Sens. Johnny Isakson and Saxby Chambliss, both Republicans, said Obama included the Savannah port expansion project in his 2012 “We Can’t Wait” initiative that was designed to expedite federal infrastructure investment.
The duo added Vice President Biden both visited the Savannah port last year as he pushed Congress to approve a new $8.2 billion water infrastructure bill.
But Isakson and Chambliss said when Obama released his $3.9 trillion budget proposal for 2015 yesterday, he turned his back on the Savannah port project.

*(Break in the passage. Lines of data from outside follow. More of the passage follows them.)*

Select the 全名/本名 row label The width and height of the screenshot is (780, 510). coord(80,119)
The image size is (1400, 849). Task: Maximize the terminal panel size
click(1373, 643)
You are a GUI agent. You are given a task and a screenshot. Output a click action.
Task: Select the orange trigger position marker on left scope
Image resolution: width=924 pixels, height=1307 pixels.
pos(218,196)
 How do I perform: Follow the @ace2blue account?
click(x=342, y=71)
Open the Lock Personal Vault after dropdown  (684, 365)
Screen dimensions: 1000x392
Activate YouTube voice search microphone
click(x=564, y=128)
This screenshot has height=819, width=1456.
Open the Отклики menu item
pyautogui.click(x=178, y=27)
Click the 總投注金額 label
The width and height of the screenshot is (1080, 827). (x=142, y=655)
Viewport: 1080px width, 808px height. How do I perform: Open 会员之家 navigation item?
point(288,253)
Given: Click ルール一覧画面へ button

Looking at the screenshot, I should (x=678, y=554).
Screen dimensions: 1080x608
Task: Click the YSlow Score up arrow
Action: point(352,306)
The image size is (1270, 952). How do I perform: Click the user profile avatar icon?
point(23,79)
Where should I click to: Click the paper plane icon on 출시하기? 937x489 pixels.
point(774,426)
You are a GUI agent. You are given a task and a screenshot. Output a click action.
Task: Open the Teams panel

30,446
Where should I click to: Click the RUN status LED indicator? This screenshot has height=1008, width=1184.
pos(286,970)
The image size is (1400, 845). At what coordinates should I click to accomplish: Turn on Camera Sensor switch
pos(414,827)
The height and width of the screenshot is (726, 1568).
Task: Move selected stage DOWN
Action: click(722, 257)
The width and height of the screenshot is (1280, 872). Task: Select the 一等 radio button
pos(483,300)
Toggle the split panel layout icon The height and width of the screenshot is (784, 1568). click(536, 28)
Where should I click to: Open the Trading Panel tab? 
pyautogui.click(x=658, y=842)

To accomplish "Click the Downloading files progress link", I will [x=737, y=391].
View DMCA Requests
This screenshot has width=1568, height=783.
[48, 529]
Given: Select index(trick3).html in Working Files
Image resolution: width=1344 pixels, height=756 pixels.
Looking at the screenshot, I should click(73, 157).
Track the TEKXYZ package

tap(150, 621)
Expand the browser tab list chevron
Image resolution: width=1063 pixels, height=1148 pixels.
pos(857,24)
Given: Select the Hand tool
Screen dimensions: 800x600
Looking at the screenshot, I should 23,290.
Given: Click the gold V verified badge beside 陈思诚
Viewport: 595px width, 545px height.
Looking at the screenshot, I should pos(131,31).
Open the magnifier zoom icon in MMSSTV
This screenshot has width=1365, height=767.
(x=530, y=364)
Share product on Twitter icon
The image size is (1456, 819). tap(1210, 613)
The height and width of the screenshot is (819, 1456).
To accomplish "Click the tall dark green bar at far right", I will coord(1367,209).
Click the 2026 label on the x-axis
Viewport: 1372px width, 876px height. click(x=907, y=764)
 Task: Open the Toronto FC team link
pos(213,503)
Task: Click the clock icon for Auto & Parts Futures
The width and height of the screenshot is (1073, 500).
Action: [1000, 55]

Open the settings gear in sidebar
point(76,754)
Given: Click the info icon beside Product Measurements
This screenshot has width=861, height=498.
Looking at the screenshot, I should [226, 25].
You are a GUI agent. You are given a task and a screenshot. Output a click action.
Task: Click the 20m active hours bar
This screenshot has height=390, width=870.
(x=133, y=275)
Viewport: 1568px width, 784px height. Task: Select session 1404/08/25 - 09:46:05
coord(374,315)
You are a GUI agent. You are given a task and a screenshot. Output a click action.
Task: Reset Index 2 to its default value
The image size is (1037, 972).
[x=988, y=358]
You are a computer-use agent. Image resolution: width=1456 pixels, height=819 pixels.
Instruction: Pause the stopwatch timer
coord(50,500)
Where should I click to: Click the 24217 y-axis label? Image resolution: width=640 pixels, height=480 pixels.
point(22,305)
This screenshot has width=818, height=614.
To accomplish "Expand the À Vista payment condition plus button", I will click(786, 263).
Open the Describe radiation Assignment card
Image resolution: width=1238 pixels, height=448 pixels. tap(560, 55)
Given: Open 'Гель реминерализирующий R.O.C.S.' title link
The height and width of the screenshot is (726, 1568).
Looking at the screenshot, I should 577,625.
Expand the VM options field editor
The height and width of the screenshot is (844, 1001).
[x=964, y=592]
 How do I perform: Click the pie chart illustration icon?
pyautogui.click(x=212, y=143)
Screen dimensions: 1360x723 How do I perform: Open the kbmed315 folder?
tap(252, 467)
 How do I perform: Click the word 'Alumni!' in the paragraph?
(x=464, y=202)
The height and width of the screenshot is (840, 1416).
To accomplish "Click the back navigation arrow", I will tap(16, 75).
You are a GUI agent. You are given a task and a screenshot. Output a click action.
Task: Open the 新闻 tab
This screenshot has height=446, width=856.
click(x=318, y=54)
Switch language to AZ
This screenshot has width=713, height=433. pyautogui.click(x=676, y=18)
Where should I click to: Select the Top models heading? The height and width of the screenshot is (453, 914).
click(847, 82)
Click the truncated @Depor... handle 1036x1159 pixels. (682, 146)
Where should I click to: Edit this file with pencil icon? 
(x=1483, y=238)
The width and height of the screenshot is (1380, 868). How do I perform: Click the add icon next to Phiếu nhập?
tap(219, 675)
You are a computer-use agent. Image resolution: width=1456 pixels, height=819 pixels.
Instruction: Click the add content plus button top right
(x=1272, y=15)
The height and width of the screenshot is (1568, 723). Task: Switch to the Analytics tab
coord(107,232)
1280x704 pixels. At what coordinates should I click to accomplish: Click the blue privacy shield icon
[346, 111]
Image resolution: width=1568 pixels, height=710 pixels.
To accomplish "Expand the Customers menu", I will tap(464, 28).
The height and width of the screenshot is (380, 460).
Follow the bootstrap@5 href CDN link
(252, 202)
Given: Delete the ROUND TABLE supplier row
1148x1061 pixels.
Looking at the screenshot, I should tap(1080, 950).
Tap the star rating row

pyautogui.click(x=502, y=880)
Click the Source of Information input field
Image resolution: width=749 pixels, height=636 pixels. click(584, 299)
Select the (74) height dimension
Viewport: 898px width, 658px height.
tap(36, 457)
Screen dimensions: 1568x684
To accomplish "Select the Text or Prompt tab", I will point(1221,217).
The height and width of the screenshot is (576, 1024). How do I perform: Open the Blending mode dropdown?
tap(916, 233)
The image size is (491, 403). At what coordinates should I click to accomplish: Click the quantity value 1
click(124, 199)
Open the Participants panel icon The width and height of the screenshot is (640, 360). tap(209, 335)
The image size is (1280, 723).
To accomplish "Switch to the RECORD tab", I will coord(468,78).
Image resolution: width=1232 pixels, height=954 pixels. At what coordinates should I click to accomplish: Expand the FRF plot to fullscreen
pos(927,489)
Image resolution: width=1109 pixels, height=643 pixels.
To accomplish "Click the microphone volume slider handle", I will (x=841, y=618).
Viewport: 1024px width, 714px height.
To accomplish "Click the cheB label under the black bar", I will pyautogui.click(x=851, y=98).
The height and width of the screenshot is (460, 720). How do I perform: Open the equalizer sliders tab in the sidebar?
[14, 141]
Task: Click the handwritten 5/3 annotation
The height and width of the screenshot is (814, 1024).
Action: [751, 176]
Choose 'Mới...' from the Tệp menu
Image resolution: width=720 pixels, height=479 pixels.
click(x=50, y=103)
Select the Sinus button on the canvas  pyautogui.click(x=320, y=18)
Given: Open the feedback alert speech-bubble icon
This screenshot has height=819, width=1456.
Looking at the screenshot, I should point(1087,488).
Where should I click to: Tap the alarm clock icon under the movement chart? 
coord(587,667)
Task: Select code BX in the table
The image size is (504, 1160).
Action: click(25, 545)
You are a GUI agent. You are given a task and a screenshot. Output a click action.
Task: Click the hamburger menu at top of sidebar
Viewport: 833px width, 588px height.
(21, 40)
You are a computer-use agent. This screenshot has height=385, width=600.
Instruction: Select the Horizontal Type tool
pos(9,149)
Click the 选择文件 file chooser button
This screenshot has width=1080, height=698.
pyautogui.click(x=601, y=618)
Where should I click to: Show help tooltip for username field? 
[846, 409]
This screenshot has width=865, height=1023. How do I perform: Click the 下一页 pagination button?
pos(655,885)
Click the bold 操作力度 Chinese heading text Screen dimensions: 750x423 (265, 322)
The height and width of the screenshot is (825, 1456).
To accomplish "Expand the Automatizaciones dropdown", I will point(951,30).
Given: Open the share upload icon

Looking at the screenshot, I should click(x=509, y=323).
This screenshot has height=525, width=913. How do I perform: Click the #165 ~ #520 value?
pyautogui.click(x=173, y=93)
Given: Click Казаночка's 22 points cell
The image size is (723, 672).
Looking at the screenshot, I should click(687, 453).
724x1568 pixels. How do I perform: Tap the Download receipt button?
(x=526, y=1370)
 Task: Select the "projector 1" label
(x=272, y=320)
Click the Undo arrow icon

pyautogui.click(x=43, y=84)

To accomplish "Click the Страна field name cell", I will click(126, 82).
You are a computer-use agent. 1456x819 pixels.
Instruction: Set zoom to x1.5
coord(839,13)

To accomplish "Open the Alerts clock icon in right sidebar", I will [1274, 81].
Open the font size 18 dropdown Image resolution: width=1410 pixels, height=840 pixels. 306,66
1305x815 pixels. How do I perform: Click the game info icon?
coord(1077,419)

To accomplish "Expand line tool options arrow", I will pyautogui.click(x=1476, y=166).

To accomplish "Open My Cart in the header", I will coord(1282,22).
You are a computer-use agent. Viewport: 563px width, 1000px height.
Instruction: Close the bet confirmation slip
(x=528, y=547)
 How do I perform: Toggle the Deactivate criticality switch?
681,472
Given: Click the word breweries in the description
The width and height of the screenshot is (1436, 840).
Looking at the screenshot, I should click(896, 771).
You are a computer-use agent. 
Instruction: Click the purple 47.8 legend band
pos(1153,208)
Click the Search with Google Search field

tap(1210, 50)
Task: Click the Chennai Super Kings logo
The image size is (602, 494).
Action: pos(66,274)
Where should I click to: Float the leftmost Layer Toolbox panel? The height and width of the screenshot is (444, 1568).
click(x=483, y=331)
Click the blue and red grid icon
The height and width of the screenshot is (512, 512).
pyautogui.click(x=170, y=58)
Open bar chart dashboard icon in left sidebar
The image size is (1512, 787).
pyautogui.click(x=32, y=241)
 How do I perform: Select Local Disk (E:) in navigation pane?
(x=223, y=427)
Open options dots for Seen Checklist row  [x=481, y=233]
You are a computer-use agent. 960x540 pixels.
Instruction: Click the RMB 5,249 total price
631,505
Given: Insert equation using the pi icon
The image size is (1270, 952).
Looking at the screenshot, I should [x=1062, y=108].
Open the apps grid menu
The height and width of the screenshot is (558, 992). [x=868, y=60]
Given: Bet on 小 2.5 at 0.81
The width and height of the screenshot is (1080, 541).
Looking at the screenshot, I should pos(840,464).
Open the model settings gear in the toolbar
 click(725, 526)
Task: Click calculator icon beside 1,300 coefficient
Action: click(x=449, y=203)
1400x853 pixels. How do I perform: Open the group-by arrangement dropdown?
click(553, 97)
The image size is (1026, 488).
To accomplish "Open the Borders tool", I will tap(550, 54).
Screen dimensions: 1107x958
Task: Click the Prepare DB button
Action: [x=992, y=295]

{mosads}”We are deeply disappointed and frustrated to see the promises to help advance the Savannah Harbor Expansion Project [SHEP] made by President Obama and Vice President Biden were not fulfilled in [yesterday’s] budget release,” the senators wrote.
“This administration has promised to deliver economic development and economic opportunity to the state of Georgia through the authorization and funding of [the Savannah port],” the Georgia lawmakers continued. “During a visit to the port last year, Vice President Biden promised that ‘we are going to get this done, come hell or high water.’ … It is now clear they would rather pay lip-service to Georgians than deliver on their promises. With clear opportunity in front of them and congressional direction to guide them, the decision to delay SHEP’s construction was solely the administration’s.”
Isakson and Jackson said Congress directed the administration to include the Savannah port in its 2015 funding request in the bill that passed earlier this year to fund the government for the rest of the 2014 fiscal year, which will end in September.
“It is baffling to see this administration choose to ignore a statute passed just six weeks ago that cleared all remaining obstructions to moving forward with the project,” the lawmakers said. “The administration has once again chosen to ignore existing law, and in this case needlessly hamstring the advancement of SHEP.”
The Savannah port was one of five ports on the East Coast that were identified by the Obama administration in 2012 for expedited expansion.
The other projects were in Miami, Fla.; Jacksonville, Fla.; Charleston, S.C.; New York; and New Jersey. Each of them had long been sought by transportation officials in those states.